**表示テキスト**
————————

フォーブスが発表した、2019年のアメリカのポッドキャスターの推定収益ランキングがある。2020年現時点におけるポッドキャストのビジネスの規模が見えてくるかと思う。

  1. ジョー・ローガン:3000万ドル(約32億円)『The Joe Rogan Experience』
  2. カレン・キルガリフ / ジョージア・ハードスターク:1500万ドル(約16億円)『My Favorite Murder』
  3. デイヴ・ラムジー:1000万ドル(約11億円)『The Dave Ramsey Show』
  4. ダックス・シェパード:900万ドル(約10億円)『Armchair Expert』
  5. ビル・シモンズ:700万ドル(約7.6億円)『The Bill Simmons Podcast』

via Forbes

ニュース系ポッドキャストの魅力

ポルグリーンの採用を巡り、SpotifyとGimlet Mediaは、ニュース番組寄りなポッドキャスト制作や、調査報道を軸にしたオーディオドキュメンタリー番組を増やす可能性が高まってきた。

国際的なニュースメディアでの経歴が長く、ジャーナリストとして業界で高く評価されてきたポルグリーン。さらに、ビル・シモンズもThe Ringer設立以前は、ディズニー傘下の大手スポーツメディア企業ESPNで、オリジナルドキュメンタリーやインタビュー番組、メディア運営に携わってきた経歴がある。

ジャーナリストとしての専門性や、大手メディアでの経験豊富な人材獲得と、ニュース寄りなポッドキャスト番組制作を狙うSpotifyをつなげると、ポルグリーンもシモンズなどこれ以上歓迎すべき人材は他にはいないだろう。

————————

**抽出レコード**

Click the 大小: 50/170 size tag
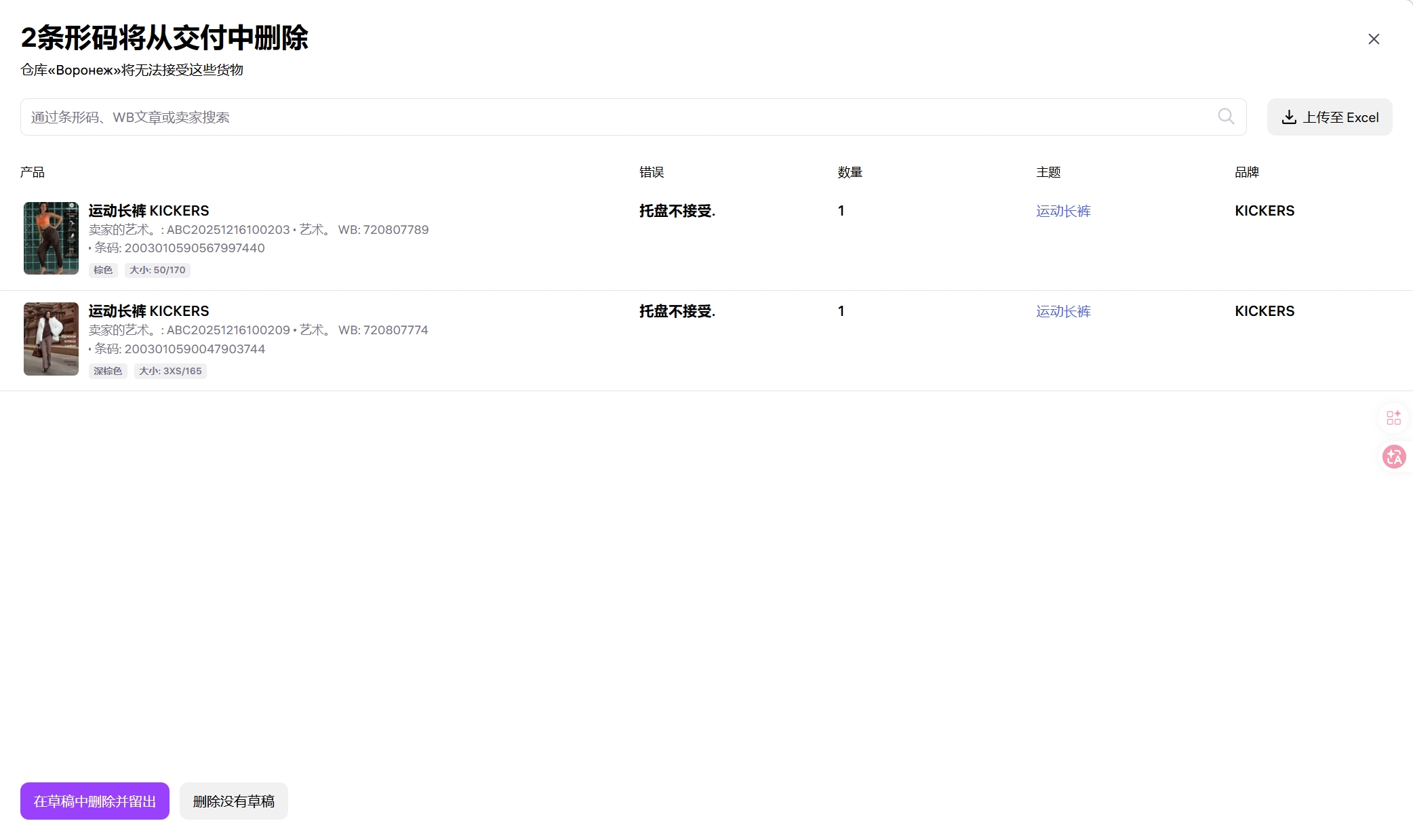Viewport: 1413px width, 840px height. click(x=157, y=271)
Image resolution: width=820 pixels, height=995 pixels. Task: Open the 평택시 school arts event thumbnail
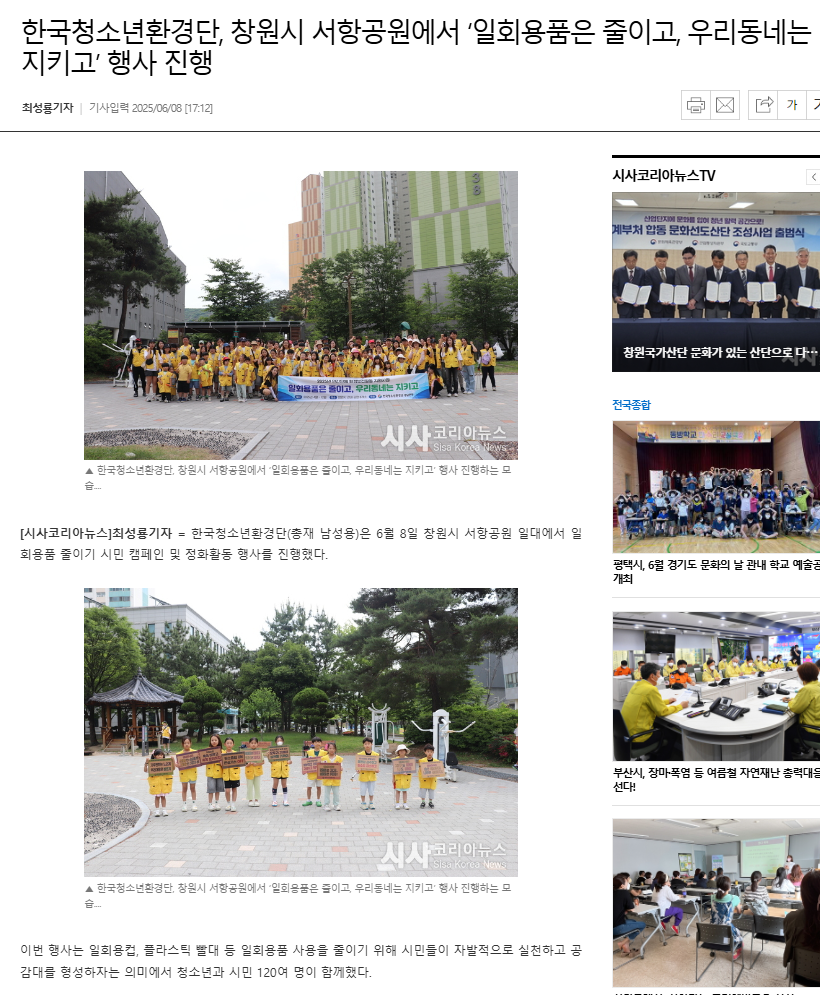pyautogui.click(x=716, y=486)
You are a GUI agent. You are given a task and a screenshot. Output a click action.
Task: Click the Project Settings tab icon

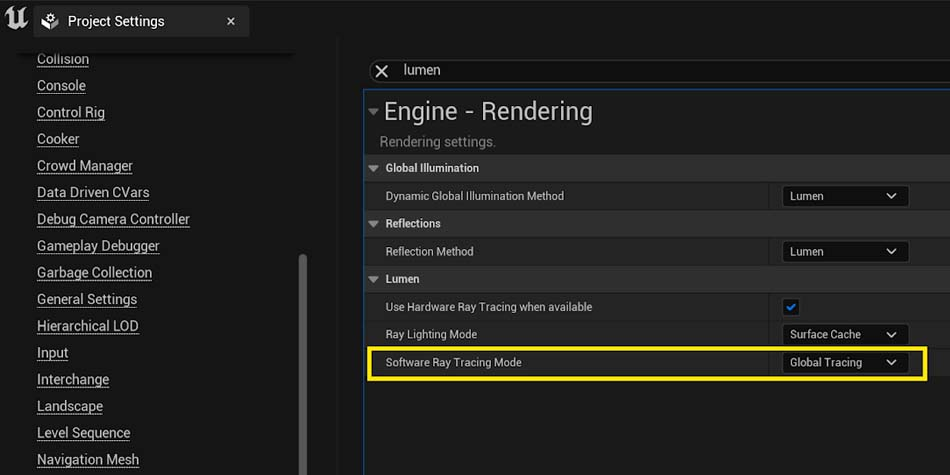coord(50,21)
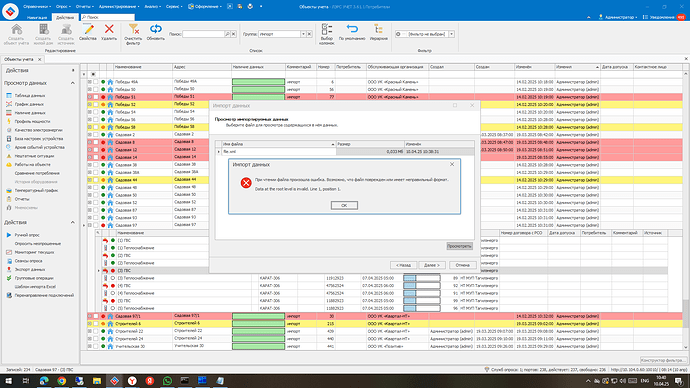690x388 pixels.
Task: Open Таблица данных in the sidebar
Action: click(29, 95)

————————

**課題一覧**
• A. ポッドキャストの文章の中から「国際的なニュースメディアでの経歴が長く」で始まる段落を選び、主な事実を残したまま短く書き直すこと。
• B. ポッドキャストの文章の「4. ダックス・シェパード:900万ドル(約10億円)『Armchair Expert』」から「き人材は他にはいないだろう。」までを、一字も変えずにすべて書き写すこと。
• C. ポッドキャストをめぐる文章の続きを、最後の文の後から書くこと。
レコードは参照しなくてよい。

**解答**
• A. ポルグリーンは国際的なニュースメディアでの経歴が長く、ジャーナリストとして業界で高く評価されてきた。ビル・シモンズもThe Ringer設立前は、ディズニー傘下のESPNで、オリジナルドキュメンタリーやインタビュー番組の制作、メディア運営に携わっていた。

• B.
4. ダックス・シェパード:900万ドル(約10億円)『Armchair Expert』
  5. ビル・シモンズ:700万ドル(約7.6億円)『The Bill Simmons Podcast』

via Forbes

ニュース系ポッドキャストの魅力

ポルグリーンの採用を巡り、SpotifyとGimlet Mediaは、ニュース番組寄りなポッドキャスト制作や、調査報道を軸にしたオーディオドキュメンタリー番組を増やす可能性が高まってきた。

国際的なニュースメディアでの経歴が長く、ジャーナリストとして業界で高く評価されてきたポルグリーン。さらに、ビル・シモンズもThe Ringer設立以前は、ディズニー傘下の大手スポーツメディア企業ESPNで、オリジナルドキュメンタリーやインタビュー番組、メディア運営に携わってきた経歴がある。

ジャーナリストとしての専門性や、大手メディアでの経験豊富な人材獲得と、ニュース寄りなポッドキャスト番組制作を狙うSpotifyをつなげると、ポルグリーンもシモンズなどこれ以上歓迎すべき人材は他にはいないだろう。

• C.
Spotifyがポッドキャストを強化する理由は幾つかある。大きな理由は、ポッドキャスト配信プラットフォームとしてポッドキャスターの番組が多く揃えられれば、新規利用者の獲得に繋がりやすくなるからだ。ポッドキャスト利用が毎日のように続けば、アプリの利用時間も伸び、音楽もポッドキャストもSpotifyアプリ内で再生できれば、離脱率を低く抑えられる。その結果、サービスの有料利用者へのコンバージョンに繋げやすくできる。

もう一つの理由は、コンテンツのコストを低く抑えられることだ。音楽ストリーミングビジネスで成長し続けるためには、作品を手掛けるアーティストやレコード会社、権利者に分配するロイヤリティ額が、スケールと比例して莫大に増加していくため、Spotifyでも常に巨額のコスト獲得費が必要とされる。

一方でポッドキャストには現状ではその心配が無い。ポッドキャスターやスタジオはストリーミングサービスから再生やダウンロードに応じたロイヤリティを受け取る仕組みがない。そのため、Spotifyは支出を音楽に比べて圧倒的に低く抑えることができる。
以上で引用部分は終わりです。